Images do not belong in the copy. Set down all the entries exactly.

◇ ◇ ◇ ◇ ◇

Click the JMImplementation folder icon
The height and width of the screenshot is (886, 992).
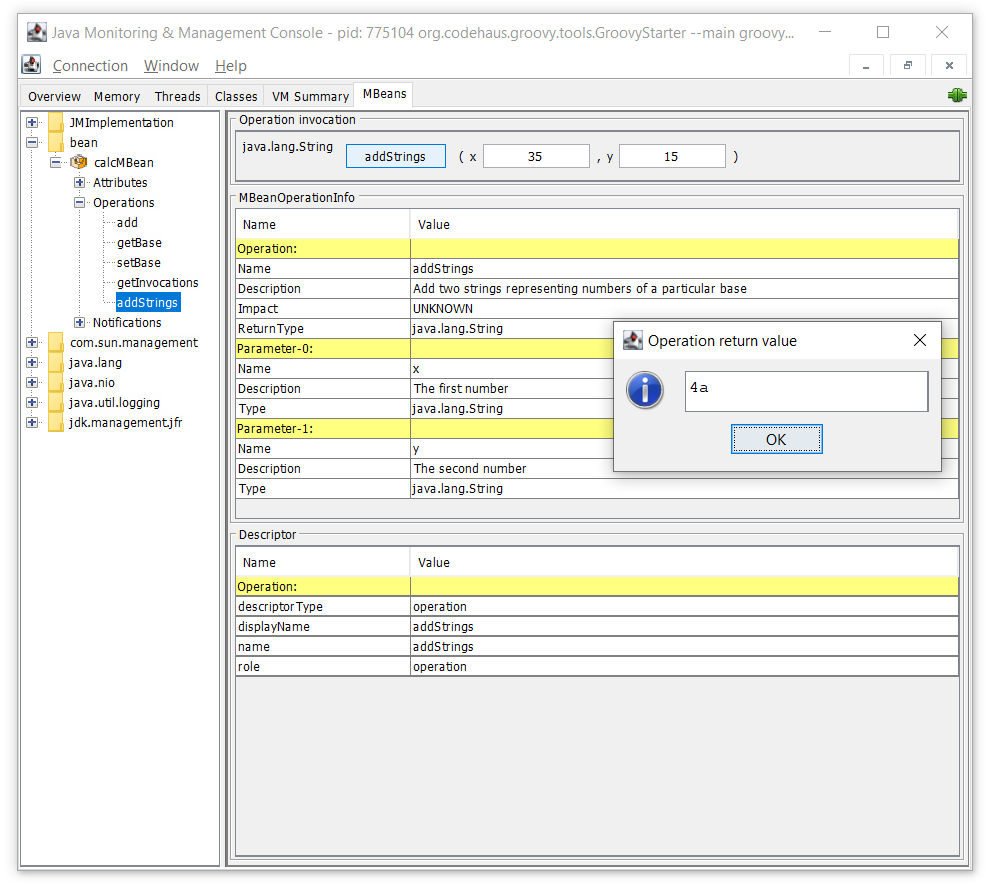pos(55,122)
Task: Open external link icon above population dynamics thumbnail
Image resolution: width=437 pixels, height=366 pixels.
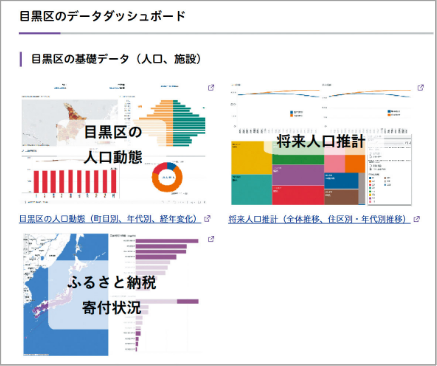Action: [211, 88]
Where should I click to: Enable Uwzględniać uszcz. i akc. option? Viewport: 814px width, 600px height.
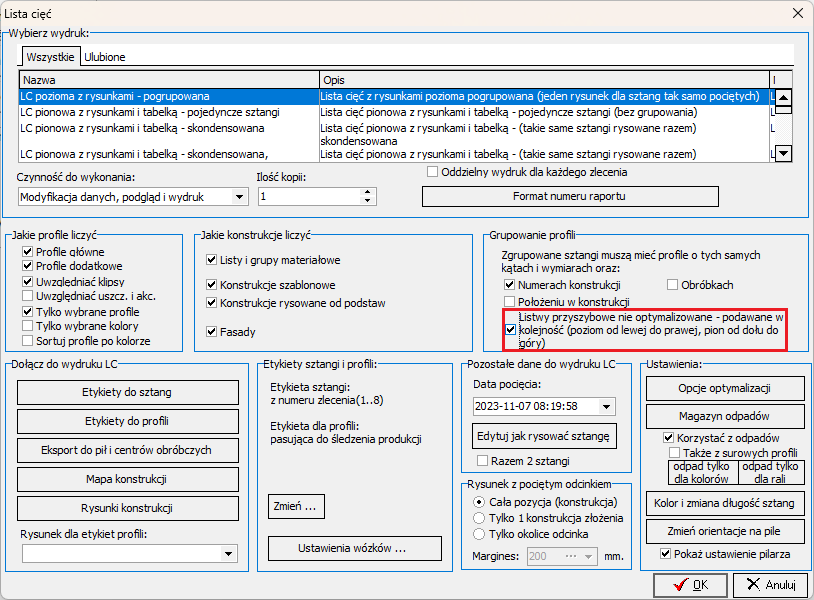coord(27,297)
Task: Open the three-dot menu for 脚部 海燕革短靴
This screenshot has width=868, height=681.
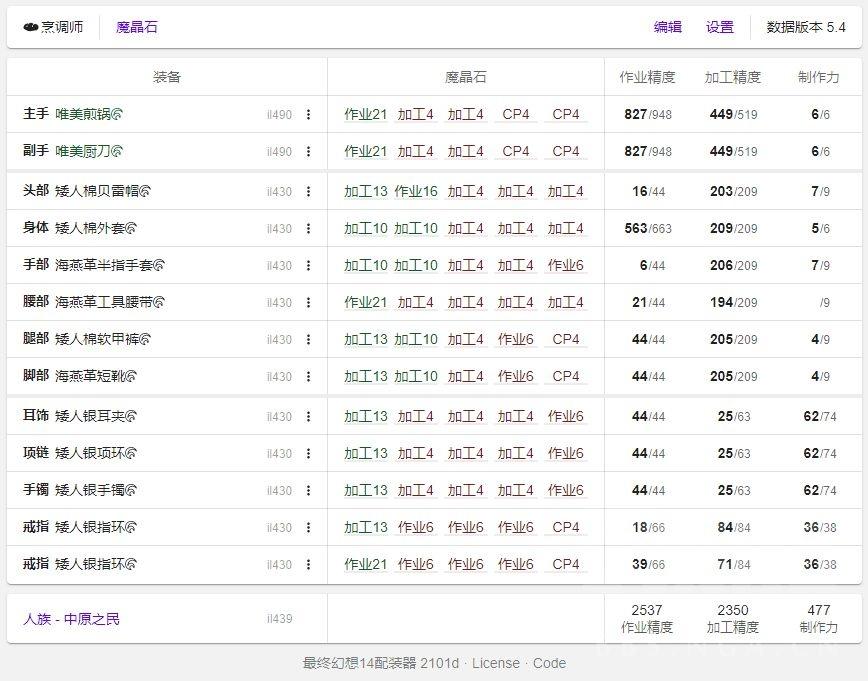Action: (308, 377)
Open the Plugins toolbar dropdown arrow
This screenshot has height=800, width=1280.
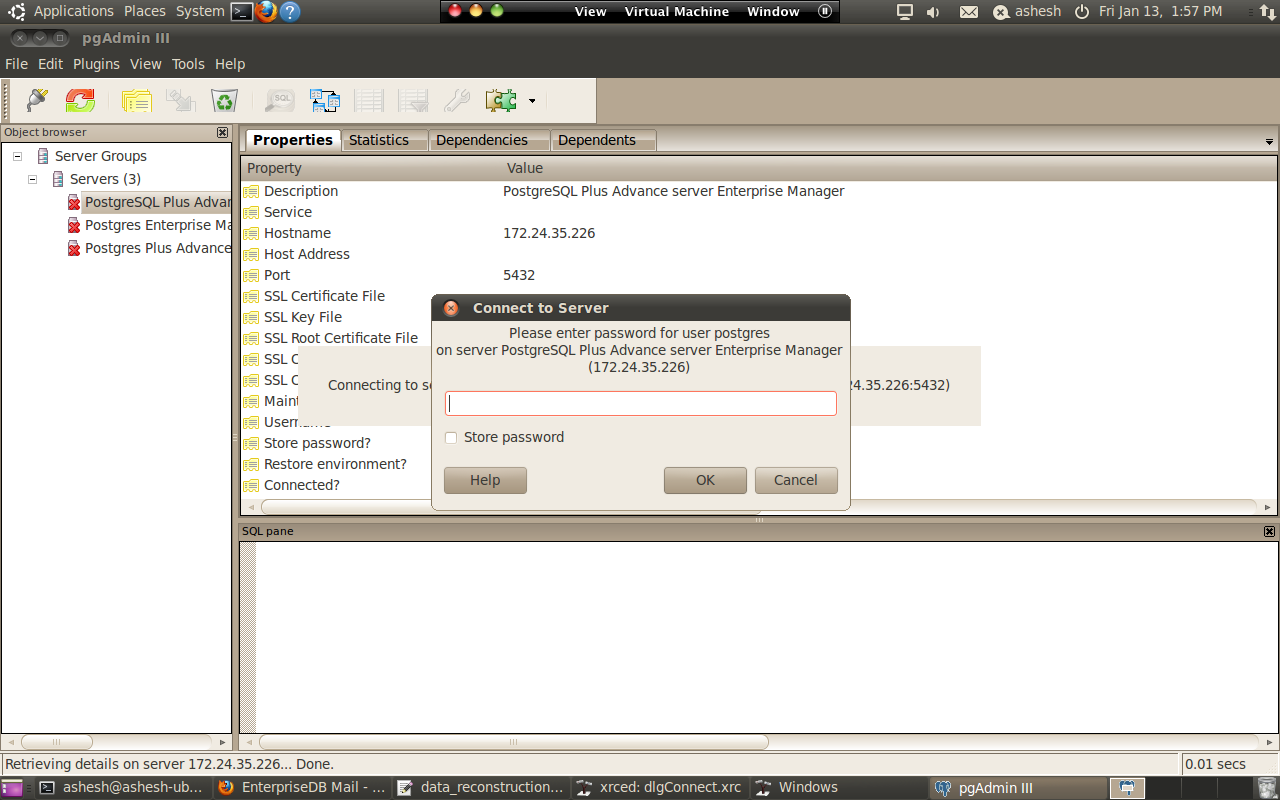pyautogui.click(x=532, y=101)
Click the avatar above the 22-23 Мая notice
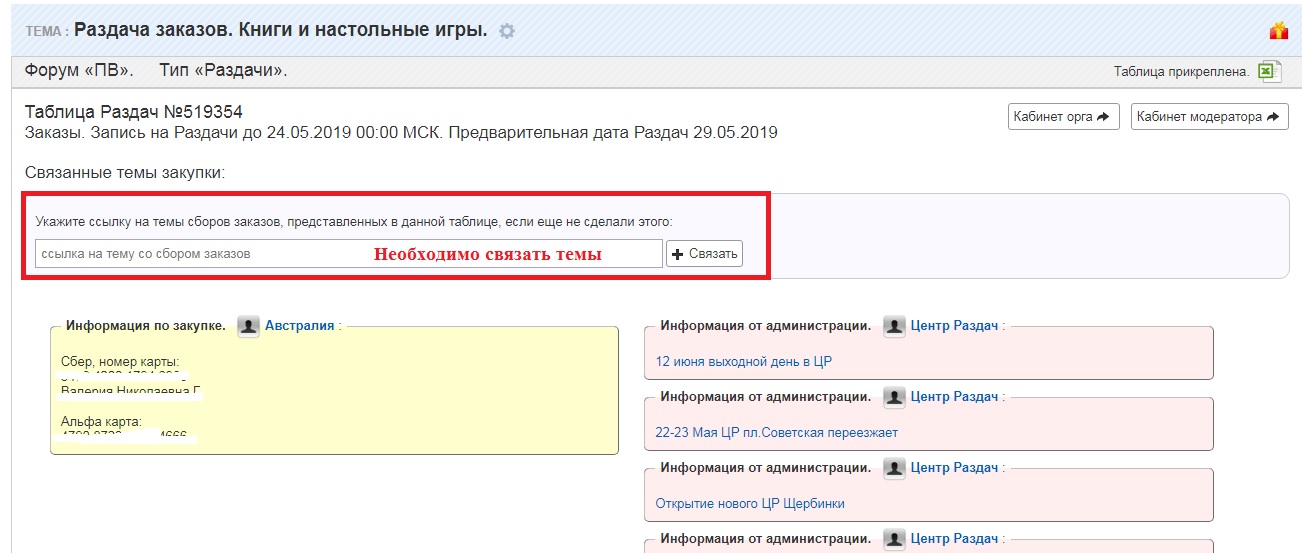 [x=894, y=397]
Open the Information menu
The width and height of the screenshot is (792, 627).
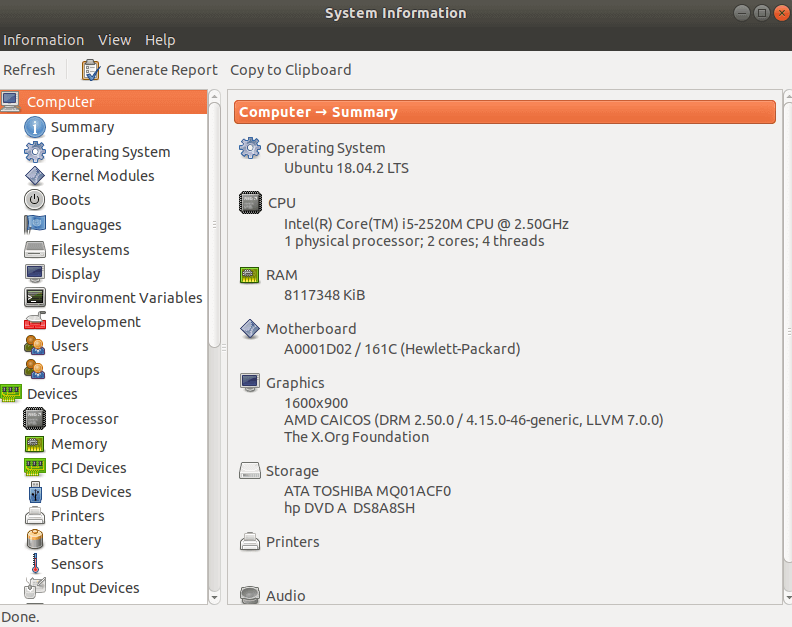point(43,40)
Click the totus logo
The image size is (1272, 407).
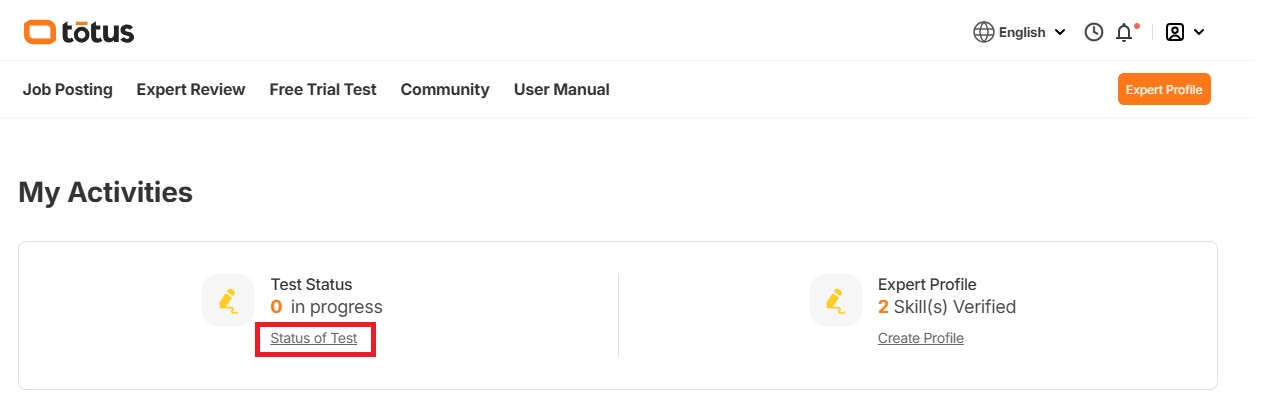coord(79,32)
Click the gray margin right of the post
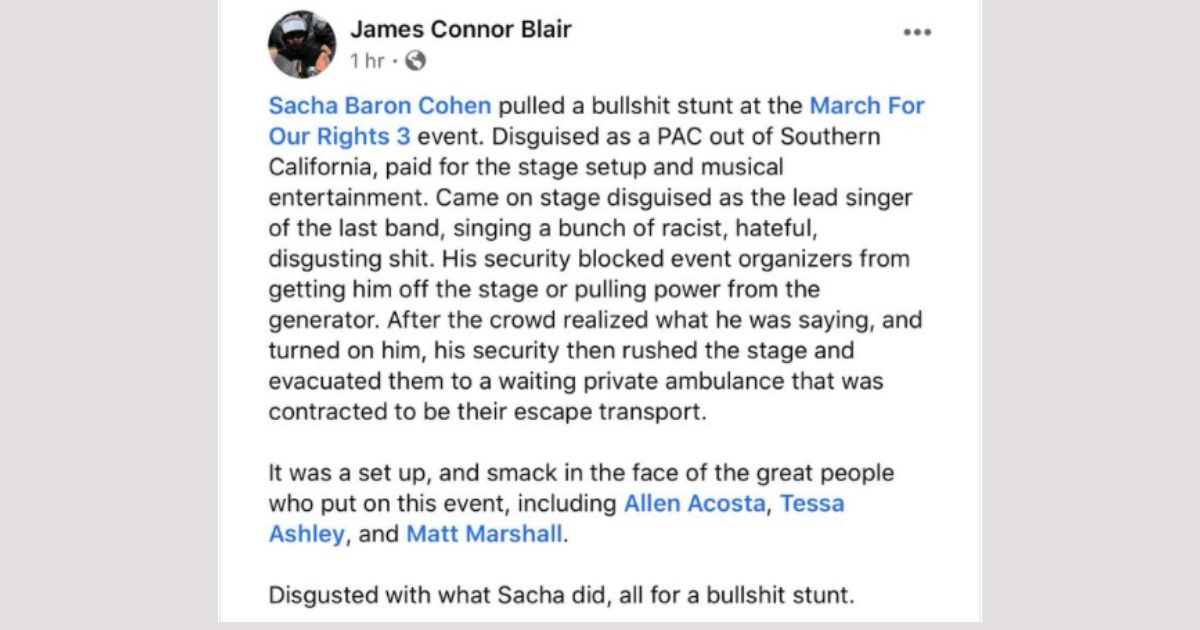The height and width of the screenshot is (630, 1200). click(1090, 315)
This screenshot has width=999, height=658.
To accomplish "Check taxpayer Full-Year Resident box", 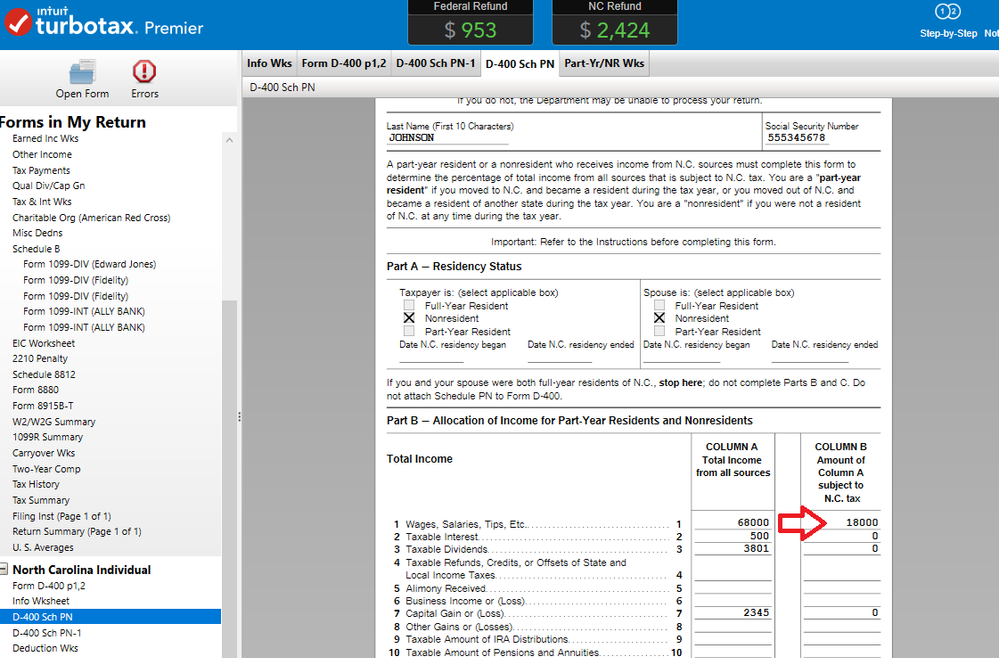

◇ ◇ ◇ ◇ ◇

* **Written response**:
Click the JMImplementation folder icon
The height and width of the screenshot is (886, 992).
pos(55,122)
Task: Open external link icon above population dynamics thumbnail
Image resolution: width=437 pixels, height=366 pixels.
Action: [211, 88]
Where should I click to: Enable Uwzględniać uszcz. i akc. option? Viewport: 814px width, 600px height.
coord(27,297)
Task: Open the three-dot menu for 脚部 海燕革短靴
This screenshot has width=868, height=681.
Action: (308, 377)
Open the Plugins toolbar dropdown arrow
This screenshot has height=800, width=1280.
pyautogui.click(x=532, y=101)
Click the avatar above the 22-23 Мая notice
 [x=894, y=397]
Open the Information menu
The width and height of the screenshot is (792, 627).
point(43,40)
Click the totus logo
The image size is (1272, 407).
coord(79,32)
Click the gray margin right of the post
The height and width of the screenshot is (630, 1200). click(1090, 315)
This screenshot has width=999, height=658.
To accomplish "Check taxpayer Full-Year Resident box", 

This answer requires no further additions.